Next, we investigated two point mutations in the PQ-type Ca2+ channel that speed channel inactivation: one associated with Familial Hemiplaegic Migraine, with a devastating type of progressive cerebellar atrophy, ataxia, and, often, a coma [FHM; T666M located in the pore loop of domain II (Hans et al., 1999; Choi et al., 2012; Li et al., 2019)]; and the other PQ channel mutation is associated with Episodic Ataxia 2 [EA2; A454T located in the distal region of the I-II loop (Cricchi et al., 2007; Serra et al., 2009)]. These mutations speed channel inactivation, and we hypothesized they would be prone to a stronger Gem-mediated inhibition. To test this, we used the human P/Q channel to introduce mutations associated with FHM or EA2 (Figure 4). As expected, these mutations sped inactivation ∼3 fold (Supplementary Figure S1), and, as hypothesized, these mutants were hypersensitive to RGK inhibition and were significantly more inhibited compared to WT channels (62% inhibition of WT versus 94% and 98% inhibition for FHM and EA2 respectively, p < 0.01 for both, Figures 4B, C; Supplementary Figure S4 shows similar results with untagged Gem).

Discussion

In this paper, we demonstrate several important findings. 1) Gem inhibition of P/Q-channels in expression systems is not necessarily complete, and can be titrated in Xenopus oocytes to achieve a lower level of inhibition that is more physiologically relevant. 2) Gem slows P/Q-channel recovery from inactivation, and has a differential effect on channels with differing inactivation kinetics. 3) The β2a subunit of VGCC, which slows inactivation, blunts RGK-mediated inhibition. 4) Timothy Syndrome channels are insensitive to Gem inhibition, suggesting they lack a key aspect of regulation that would have potentially curbed the excessive Ca2+ influx into cells. In addition, Gem is a likely exacerbating factor in several human disease mutations that alter calcium channel inactivation.

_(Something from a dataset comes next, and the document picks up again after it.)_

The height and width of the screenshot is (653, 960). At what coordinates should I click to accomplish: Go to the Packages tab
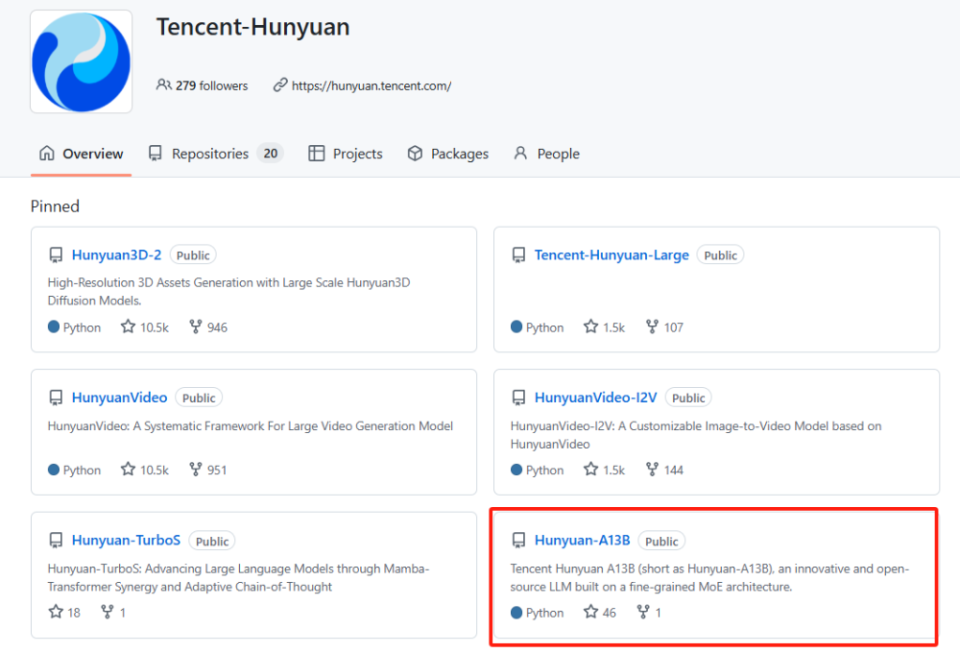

Most studies of RGK proteins are overexpression studies in HEK293 cells, or other systems, where VGCC currents are nearly completely abolished, complicating mechanistic studies (Béguin et al., 2001; Finlin et al., 2003; Chen et al., 2005; Seu and Pitt, 2006; Yada et al., 2007; Bannister et al., 2008; Flynn et al., 2008; Fan et al., 2010; Yang et al., 2010; 2012), and raising doubts as to whether RGK proteins naturally inhibit VGCC considering they have other critical functions related to cytoskeletal reorganization and dendritic arborization (Ghiretti and Paradis, 2011; 2014). However, numerous in vivo and in situ RNAi knockdown, knockout, and dominant negative studies reported levels of inhibition ranging from 30% to 50% in various tissues, primary cell cultures, and cell lines (Yada et al., 2007; Wang et al., 2010; 2011; Manning et al., 2013; Scamps et al., 2015) and multiple recent studies have implicated RGKs in critical physiological functions related to VGCC inhibition (Scamps et al., 2015; Yamakawa et al., 2014; reviewed in Buraei and Yang, 2015; Miranda et al., 2021; 2021).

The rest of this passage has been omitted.